They will say things like: “What are you serious? Curling? Do you actually have a life, or are you just a congenital moron?”
I can take the insults.
What I can’t handle are the attendant slurs aimed at the roaring game. People who feel obliged to spout invective about you and your preoccupation with curling never stop there. They like to enforce their opinion by saying derogatory things about the game itself.
I find this intolerable. Insult me, fine. Do not carry on with the pop and prattle about the grand old game.
People who know nothing about the nuance of the sport feel entitled to sputter vile bile and vitriol.
“It’s a stupid game … it’s boring … people who like it are morons … like you Gav.”
It’s okay.
I forgive them. Most of them are not that bright anyway. And they have no idea about the niceties and the subtle flow of the great and glorious roaring game.
I have a friend, Jamie McBlarney, who compares curling to moronic pastimes like Frisbee Golf. “Curling is the most boring sport ever invented. It’s like watching paint dry, and I can’t believe that you can just sit there and watch it, like some moony-eyed couch potato in the last throes of a degenerative brain disease. What’s next, the World League of Frisbee Golf?”
Hey hold on here. Curling is much more exciting than Frisbee Golf. There are no pink brooms in Frisbee Golf; no Teflon sliders; no granite. People do not yell “hurry hard!” or “no,no,never!” in Frisbee Golf. Good-looking people like Jennifer Jones, Kevin Martin and Jeff Stoughton do not play Frisbee Golf.

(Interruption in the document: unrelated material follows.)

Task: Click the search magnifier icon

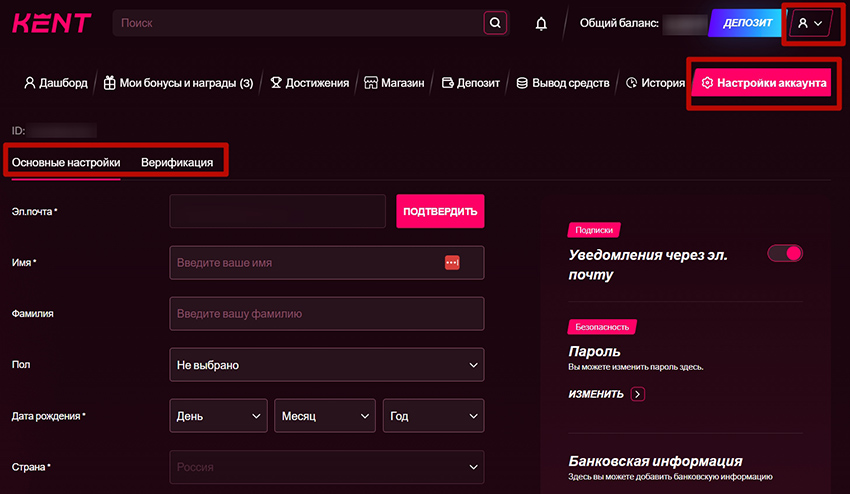Action: coord(495,23)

Also, and this is paramount. In curling we are not subject to the whim of the terrorist canine.
Like that border collie in Head Lake Park who continuously patrols the Frisbee Golf playing field, You’re on the tee at number three and let fly with a perfect Frisbee Golf drive, and then bam, all of a sudden, that little black and white S.O.B. is sky-bound, soaring high in the air like some seminal refugee from Alice in Wonderland, and lickety-split, in a wink, he grabs the Frisbee, and then disappears over the creek and into the distance. Frisbee Golf game is ‘Over by Rover.’
I explain this to my friend Jamie McBlarney. “What’s that got to do with curling? Are you a total idiot?” asks Jamie. Jamie is not fond of the quick cut and thrust, suave parlay, or the facetiously simplistic argument for that matter.

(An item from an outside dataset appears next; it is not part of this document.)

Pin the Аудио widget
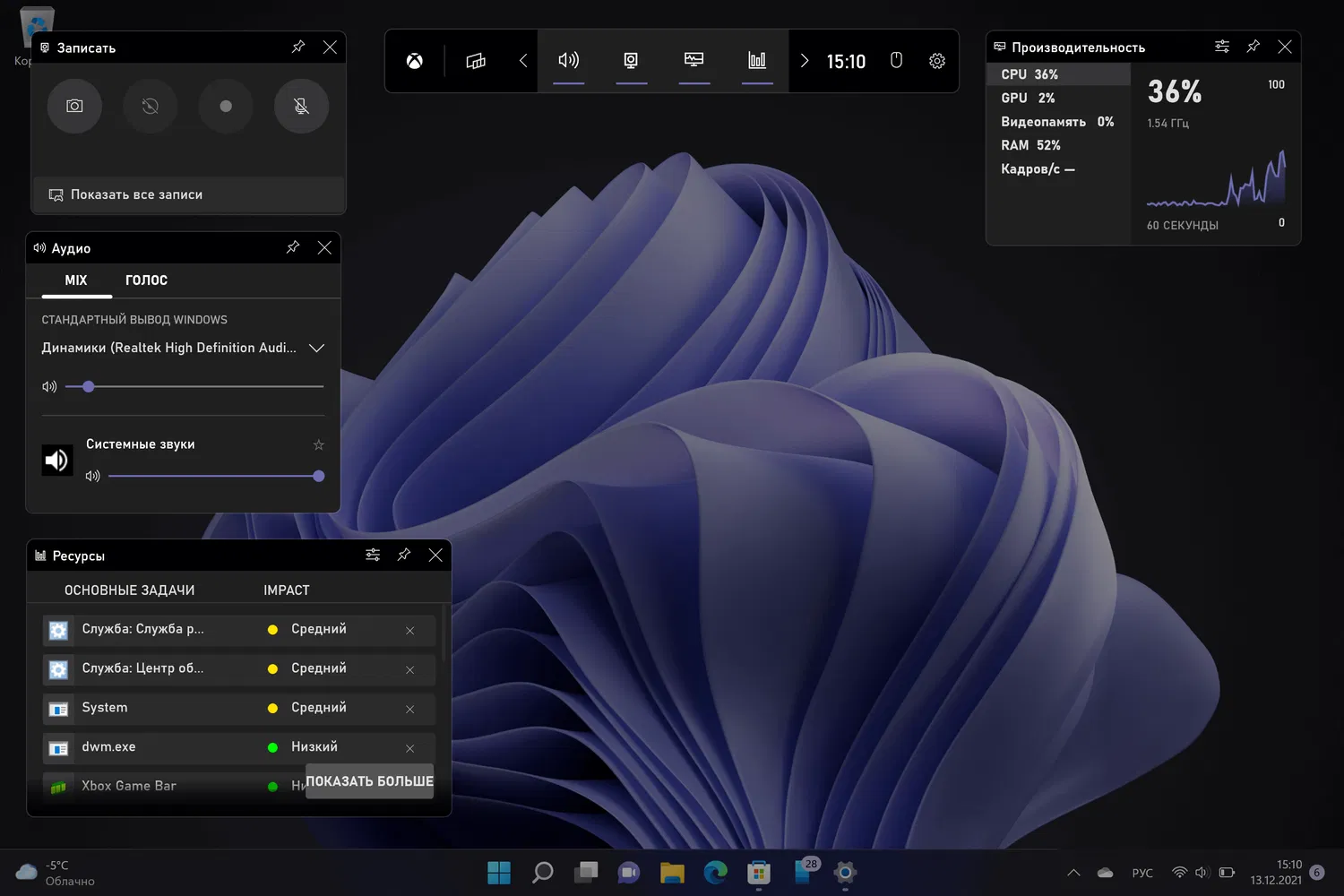This screenshot has height=896, width=1344. 293,247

“Simple,” I explain. “It is unheard of in curling circles for a dog, even a very, very, big dog like a Great Dane or a Newfie or a St Bernard to wander onto the curling surface and make off with the tools of the trade. A: No dog is fond of fetching a 45 pound lump of granite; and B: Big dogs find it very hard to walk on ice… especially when carrying an 60-pound rock.”

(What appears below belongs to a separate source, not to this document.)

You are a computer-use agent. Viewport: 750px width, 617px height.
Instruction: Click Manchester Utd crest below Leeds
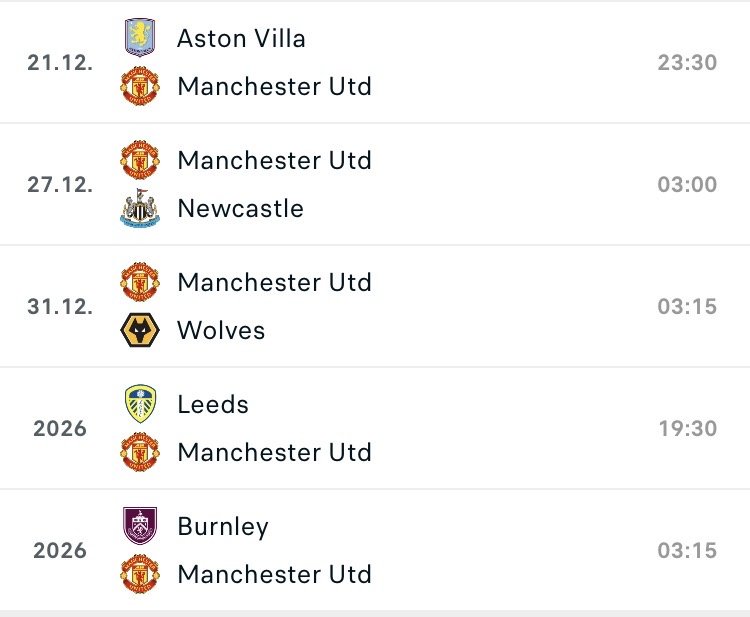click(140, 452)
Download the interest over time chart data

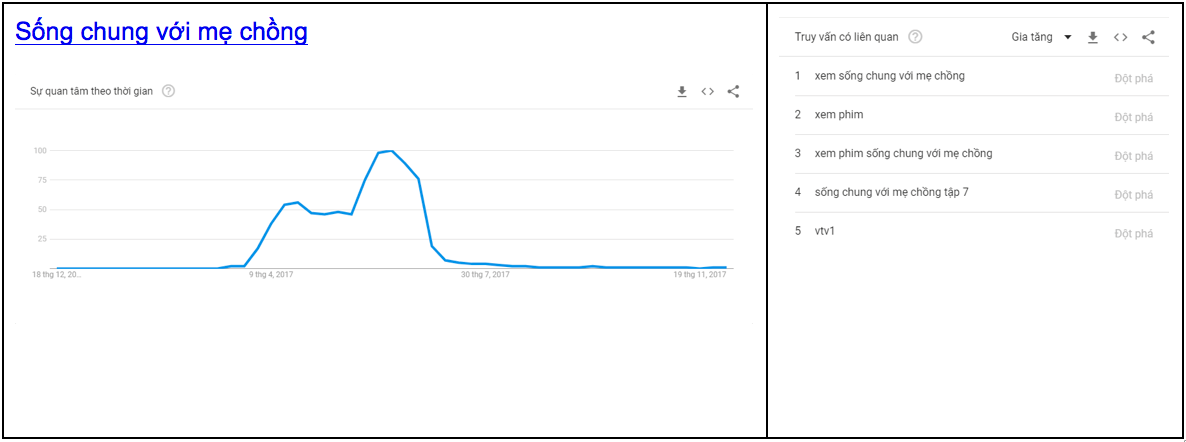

This of course sets Jamie off. “You bag of hammers. First it’s 45 pounds and then 60? Which is it, you simpleton? Here’s a suggestion: Turn off the curling and give your brain a rest … it’s turning to mush.”
It’s what a lot of people say to me. And I could google rock weight, just to keep Jamie in the loop, but you only need to know that those rocks are very heavy. And that a very very very big dog would get develop a huge hernia if he decided to fetch one home.
I will continue to watch curling.
I watch it because I fell in love with curling as a youngster in rural Manitoba.
And also because I was there when my Auntie Alice brought full-contact to a bonspiel.
It happened at the Halcyon Golf and Curling Club back in 1985.
My 75 year old Auntie Alice was playing in an early A-Side round in the local year-end spiel. She and my Uncle Baldur, my cousin Radnur and his wife Cheryl were playing mixed doubles.
They just happened to get locked into a duel with the spiel favorites, a team of ringers skipped by my cousin and another of Alice’s nephews, Thor Bjornason - who just happened to be skipping a Halcyon men’s foursome that finished second in the Manitoba Provincial Tankard in 1985. Thor was a killer on a sheet of ice. A baby-faced assassin.
My Aunt Alice liked to have a few sherries during a game, but this was her third draw of the day. And the sherries had somehow morphed to tequila shots. Don’t ask.
In the fourth end, with Thor up 6-1, Aunt Alice began mumbling. Thor had a beautiful delivery and a seamless slide to release.
He was removing rocks with abandon, but always apologizing deferentially to Auntie Alice after every made shot.
Thor was nothing if not a nice guy and genteel competitor.
I was down at ice level taking some pictures when I heard Aunt Alice’s muttered refrain. “Look at Thor, that young bugger; he’s sliding past the hog line; he’s holding that rock too long, dammit.”
It was the tequila talking, and we tried to reassure her that Thor’s release was legal. She mumbled again. Her mind was set.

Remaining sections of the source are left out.